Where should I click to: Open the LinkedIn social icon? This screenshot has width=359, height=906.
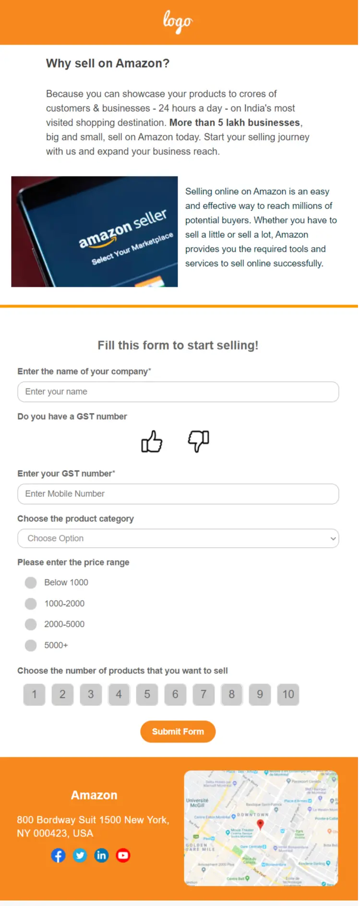(101, 855)
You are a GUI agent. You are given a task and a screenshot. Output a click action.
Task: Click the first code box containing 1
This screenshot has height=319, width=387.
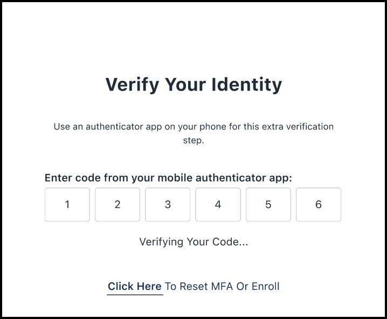(x=67, y=205)
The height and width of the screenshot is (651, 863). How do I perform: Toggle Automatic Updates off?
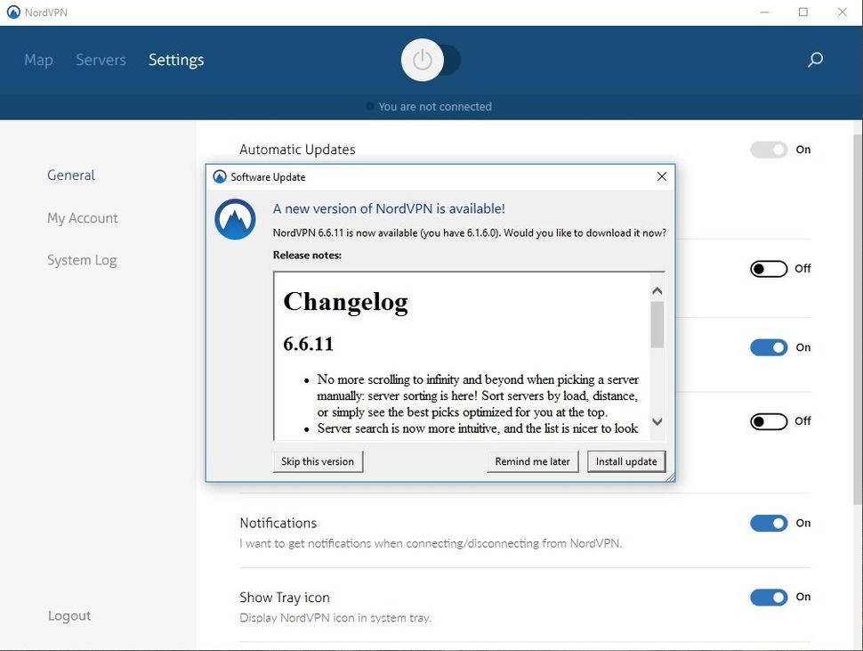(769, 150)
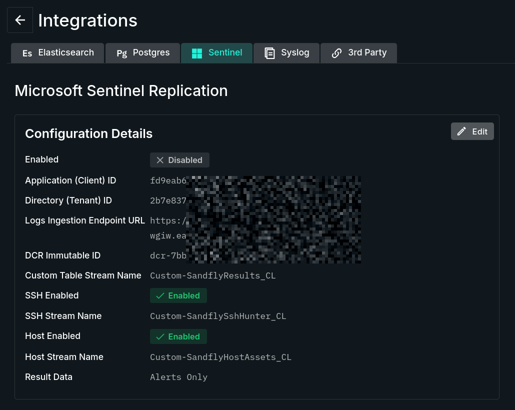Click the X icon in the Disabled badge
The height and width of the screenshot is (410, 515).
click(160, 160)
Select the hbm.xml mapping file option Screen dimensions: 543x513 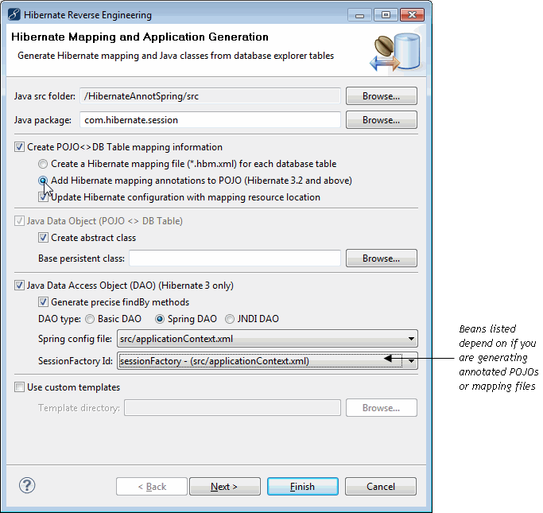click(43, 164)
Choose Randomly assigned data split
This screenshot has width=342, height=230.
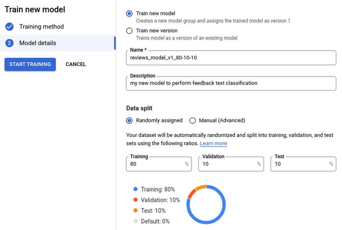coord(129,120)
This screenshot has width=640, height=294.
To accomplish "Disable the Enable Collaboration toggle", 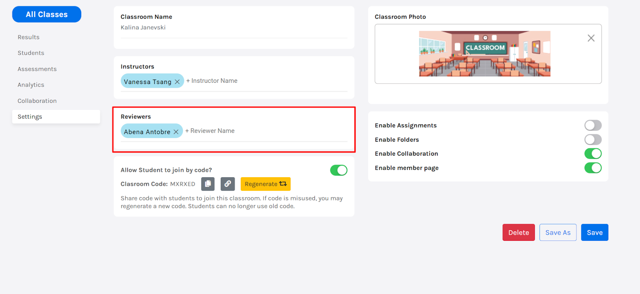I will tap(593, 154).
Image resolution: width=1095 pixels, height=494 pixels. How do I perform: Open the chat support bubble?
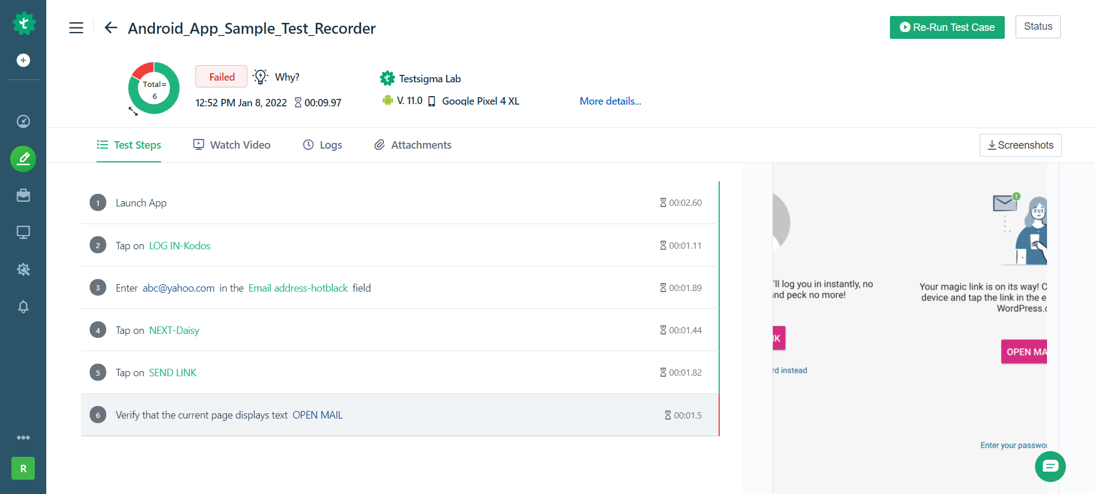pyautogui.click(x=1050, y=467)
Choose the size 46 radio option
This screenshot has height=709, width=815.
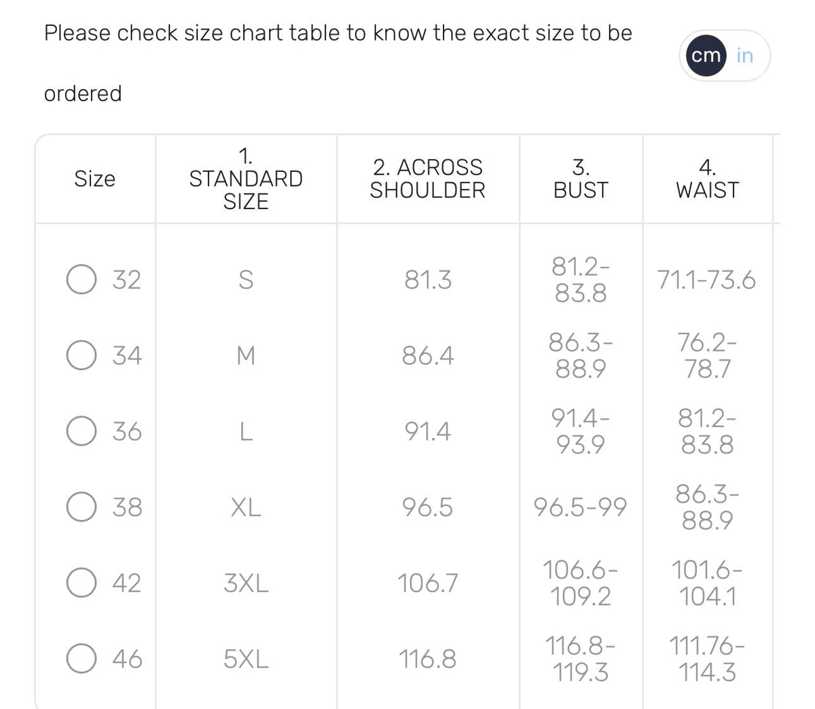coord(82,659)
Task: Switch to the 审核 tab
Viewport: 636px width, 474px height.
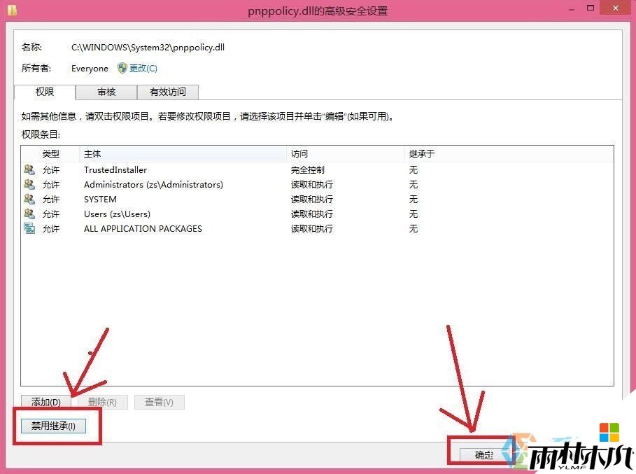Action: [x=106, y=92]
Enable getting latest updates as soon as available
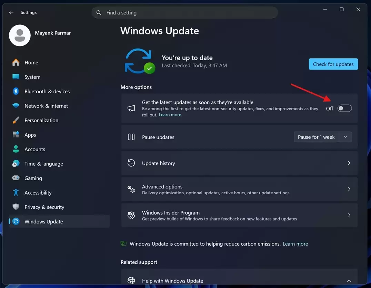371x288 pixels. pos(344,108)
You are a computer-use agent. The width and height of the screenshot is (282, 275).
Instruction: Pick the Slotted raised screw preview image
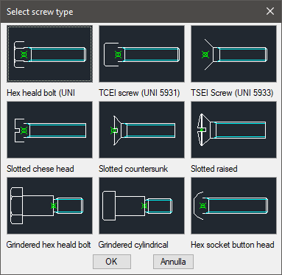[234, 130]
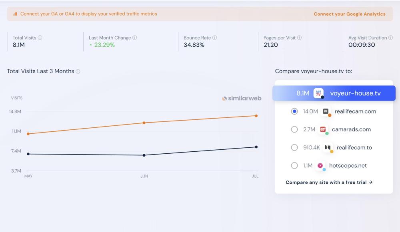Click the dark line's JUL data point
400x232 pixels.
point(256,147)
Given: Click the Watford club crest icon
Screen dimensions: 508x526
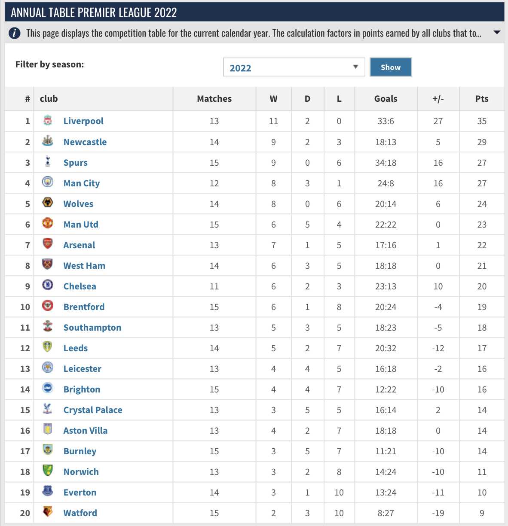Looking at the screenshot, I should (x=48, y=512).
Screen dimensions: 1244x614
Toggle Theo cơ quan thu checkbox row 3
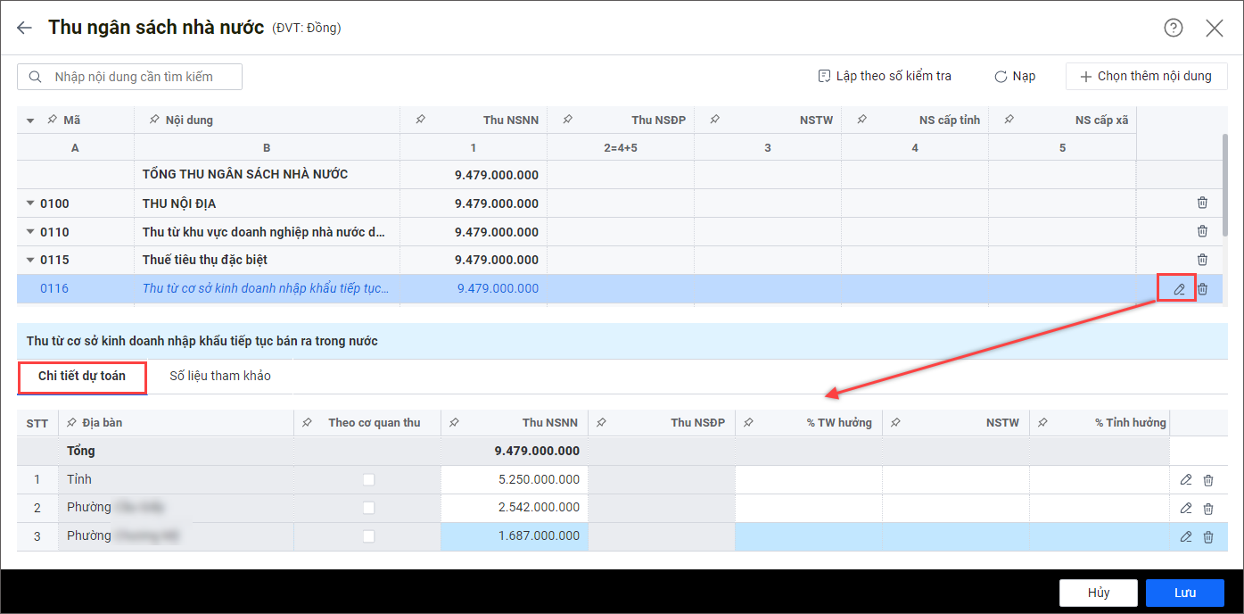click(x=368, y=537)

▶ _Activity_: Which lines in the data above hold the string "Choose"? Return each of them.

▶ _Task answer_:
Choose Randomly assigned data split
Choose the size 46 radio option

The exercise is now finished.